A study published in Cancer showed that immunotherapy treatment with Keytruda (pembrolizumab) is not as effective among patients with both metastatic non-small cell lung cancer and preexisting diabetes), while other research published in the same journal linked diabetes to poor survival outcomes among patients with colorectal cancer who undergo surgery.
Furthermore, a study published in Blood showed survival outcomes for patients with multiple myeloma to be worse of those patients also had diabetes.
Speaking with CURE® earlier this year, Dr.

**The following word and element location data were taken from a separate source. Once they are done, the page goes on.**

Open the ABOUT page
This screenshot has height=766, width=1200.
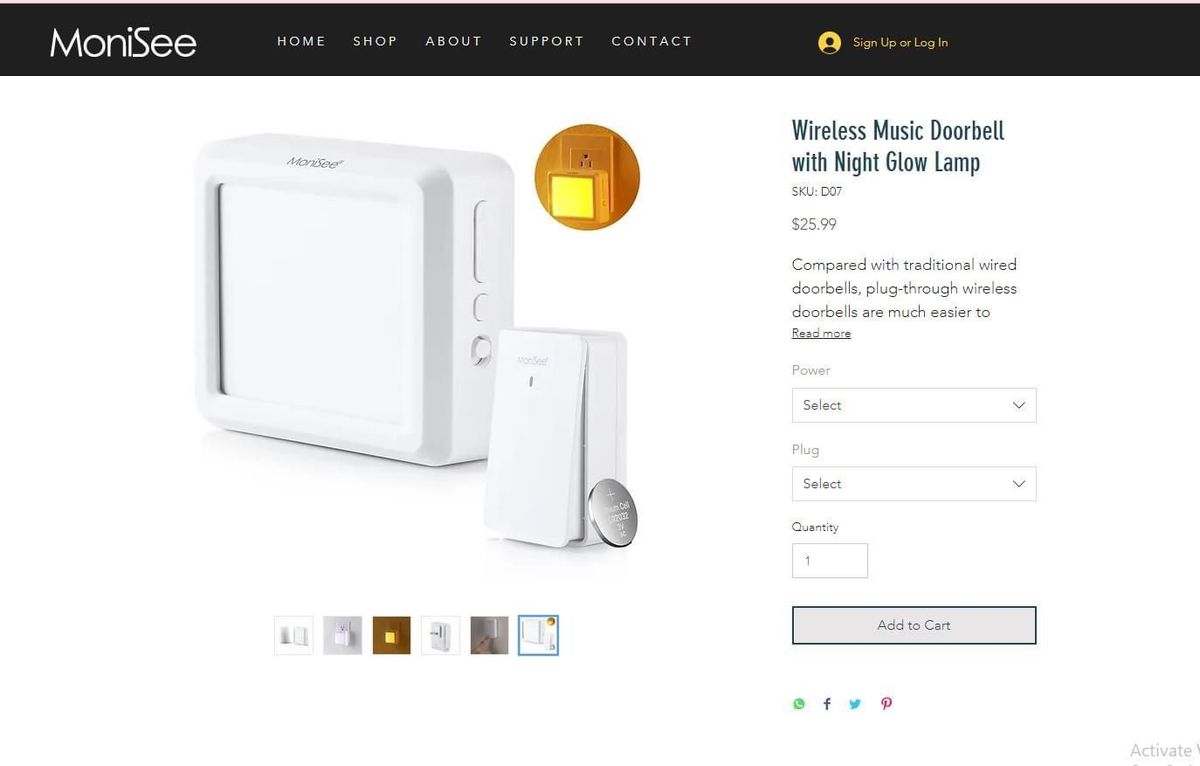click(x=454, y=41)
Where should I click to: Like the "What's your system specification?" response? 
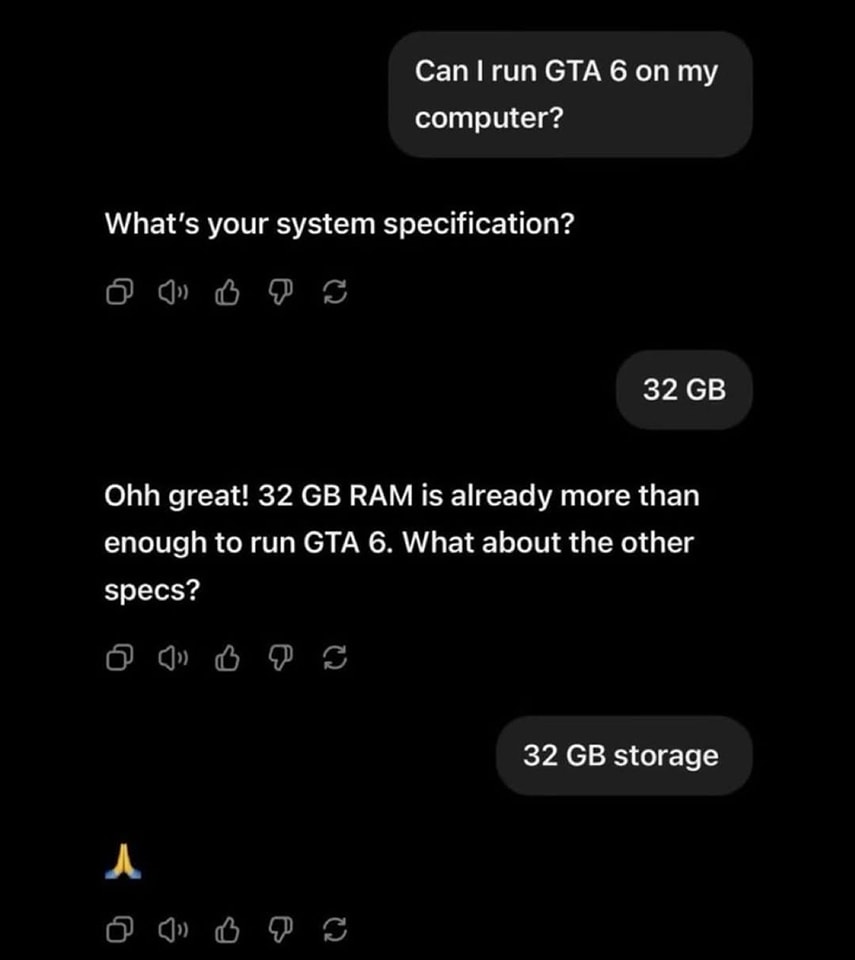[x=228, y=293]
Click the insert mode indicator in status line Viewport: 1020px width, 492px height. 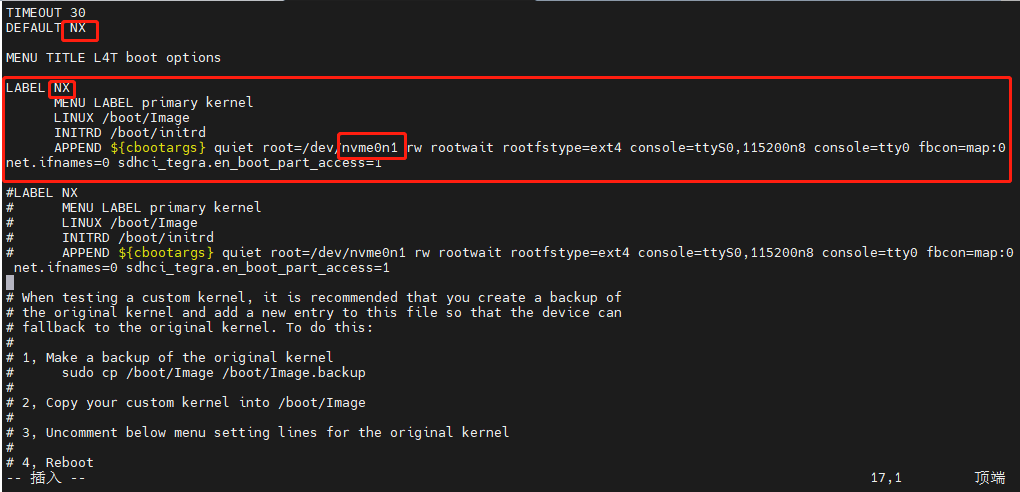click(x=46, y=478)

Brandon Blue, a clinical instructor in the Department of Malignant Hematology at Moffitt Cancer Center in Florida, stressed that for patients with cancer who are co-managing other conditions, clear communication with their care team is crucial.
“Be vocal to your doctor and let them know that you have diabetes and (make sure) that your doctor is aware of it, first of all,” Blue advised. “Because sometimes, as cancer doctors, I must admit, we get so entangled about the cancer and treating the cancer, sometimes we forget some of the other diagnoses that these patients have.”
Blue also said that “as a patient, you have to be kind of your best advocate to make sure that you actually are checking your blood sugar. … We give people so much information about chemotherapy and all the side effects of those things that sometimes people forget about their blood pressure medicines or their diabetes medicines, just because the chemo and the cancer is really the scary thing and the big thing on the front of people's minds. And so, I don't want people to forget about some of these other issues, because clearly it states in this study, that diabetes does matter.”